Friday, December 4, 2009

GOR



















Above: Loch Ard gorge (sorry - this one ought to be down below but when I insert new photos, they seem to appear at the top!), Lorne beach, seal at Lorne Pier, view from Teddy's Lookout, GOR

Below: various views of the 12 Apostles and nearby coastline























Noosa Heads

As promised, a few pictures this time. Not from where I am now, but from where I've been. These are from the Great Ocean Road (GOR), a truly spectacular road along the southern coast of Victoria. It's a bit hard to do justice to the place in words - hopefully the pictures will help give you an idea of what it's like. The road was originally built by servicemen returned from WWI. Before then, most of the coast was really accesible only by boat, and it's not an easy coastline to navigate (there have been quite a number of shipwrecks). Driving along today's modern, paved road you end up with a massive amount of respect for the people who originally built the thing (not to mention the people who originally surveyed the route, before any building commenced) - in many places, the cliff face is nearly vertical, and even now, it's reasonably remote.

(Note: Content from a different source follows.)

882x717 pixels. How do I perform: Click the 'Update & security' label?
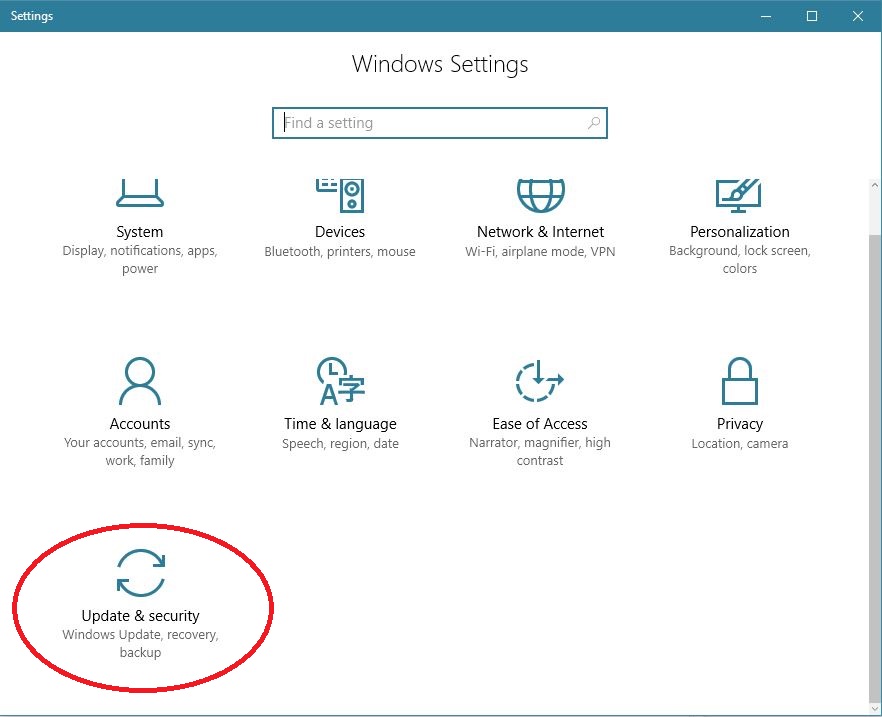(141, 616)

I did the trip over two days (I decided I didn't want to drive myself, as then it would be difficult to admire the scenery). It is possible to do it as a day trip, which takes just under 12 hours. Oddly, for the two day version, you get dropped off after only just under 3 hours, meaning the second day is still quite long. The drop-off place is a town called Lorne, which is a classic sea-side town. It has a beautiful beach (the picture doesn't really give you a good sense of it) and some nice walks. I walked along the beach and out to the town pier (where I found that lovely fur seal sunning itself on the rocks). I then walked a track that followed the route of an old tramway line, which was used to move timber out of the inland forest to the coast. It was one of many tramways used for that purpose before the road was built (and before the inland area was made into a national park, meaning there's no more timber cutting allowed). I then went up (and I mean up!) and over the ridge in order to get back to town - the photo from Teddy's Lookout shows the place where I started my climb (the side bit off the main road). Thankfully, it wasn't a very warm day, and there was a fairly stiff breeze to keep things cool.

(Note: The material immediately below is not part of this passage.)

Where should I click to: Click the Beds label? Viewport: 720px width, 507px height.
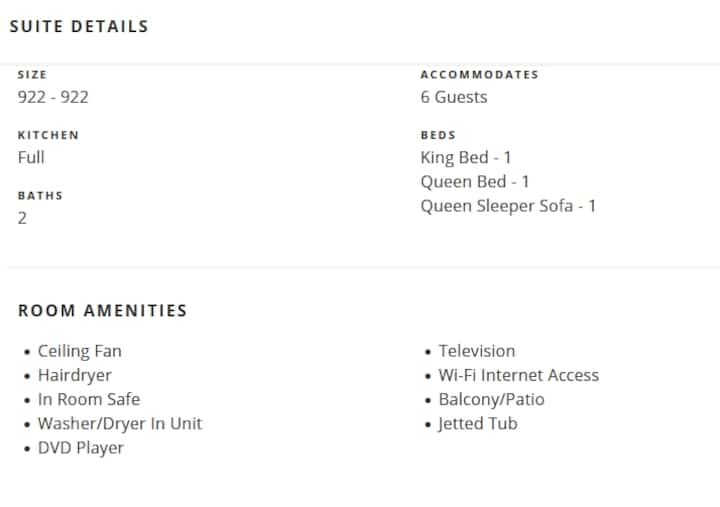click(438, 135)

The next day was absolutely glorious, weather-wise. Sunny, warm and very clear. In fact, various people along the way commented on how lucky we were in that the weather doesn't really get any better for viewing the spectacular scenery. The area where I took the pictures is around Port Campbell National Park (for anyone who's following along on a map!). There are a number of natural rock formations along the coast, the best known of which are the so-called 12 Apostles. That is something of a misnomer, as there are currently only 8 of them (the other 4 have collapsed into the sea), and they haven't always been called that (another example of the marketing people getting hold of something!). Other formations have also had their names changed as time and tide have had their effect (e.g., London Bridge, a natural rock bridge, has collapsed, so it can't really be called a bridge anymore). Names notwithstanding, they are truly spectacular, especially on such a glorious day. One place a bit further along the coast that hasn't had its name changed (at least not recently!) is Loch Ard Gorge. It has a slightly tragic story: It's named after a ship (the Loch Ard), which had sailed from England and was only one day out from Melbourne. Sadly, it encountered bad weather and was wrecked. There were only two surivors, a ship's apprentice and one of the passengers, a young woman, and they were washed into the gorge.
Now, the sharp-eyed among you will have realized that some of the photos have a rather unusual perspective. That's because they were taken from the air! Notwithstanding my native scepticism when tour guides tout add-ons, I decided that this time I'd give it a go and took the short helicopter flight the driver suggested. It was very well worth it (the helicopter pilot was one of the people who commented on how fortunate we were with the weather and the clear water), and certainly gave a view of the coastline and the rock formations you simply can't get from the shore.
Fortunately, this area was pretty much the last stop on the tour, as anything else would have been an anticlimax. Unfortunately, it's also the point on the tour that's about the farthest away from Melbourne! Thankfully, there's a highway to get you back faster than you came out, but it's still a long haul back to the city. However, I would certainly say the GOR is one of those comparatively few places in the world that really does live up to its hype. When I was planning this trip, everyone I spoke to who was familiar with the area said the GOR was a must-do. In my experience, hardly anywhere that comes with that sort of advance billing meets expectations, but this place did. (If anyone's interested, I do have many more photos - happy to share separately.)
I have now moved on, to Queensland, and more specifically, Noosa Heads. This is a resort town on a glorious beach, about 2 hours north of Brisbane. It's another place that seems to inspire great enthusiasm, as whenever I mentioned I was coming here to people who know the place, they were quite envious. My intention was to build in some down time, and this certainly seems like a good place to be doing it (somewhat to my surprise, I've not had nearly as much time on this trip, which is now exactly one month old(!), as I had expected/hoped to simply sit and relax; that shouldn't be a problem here!). That being said, I won't just be sitting on the beach for the next few days, so look out for my next report!

2 comments:

  1. I've a feeling my comments aren't arriving, so this is a test. Testing, testing, 1, 2, 3 (as we used to say in the old days of dictaphones).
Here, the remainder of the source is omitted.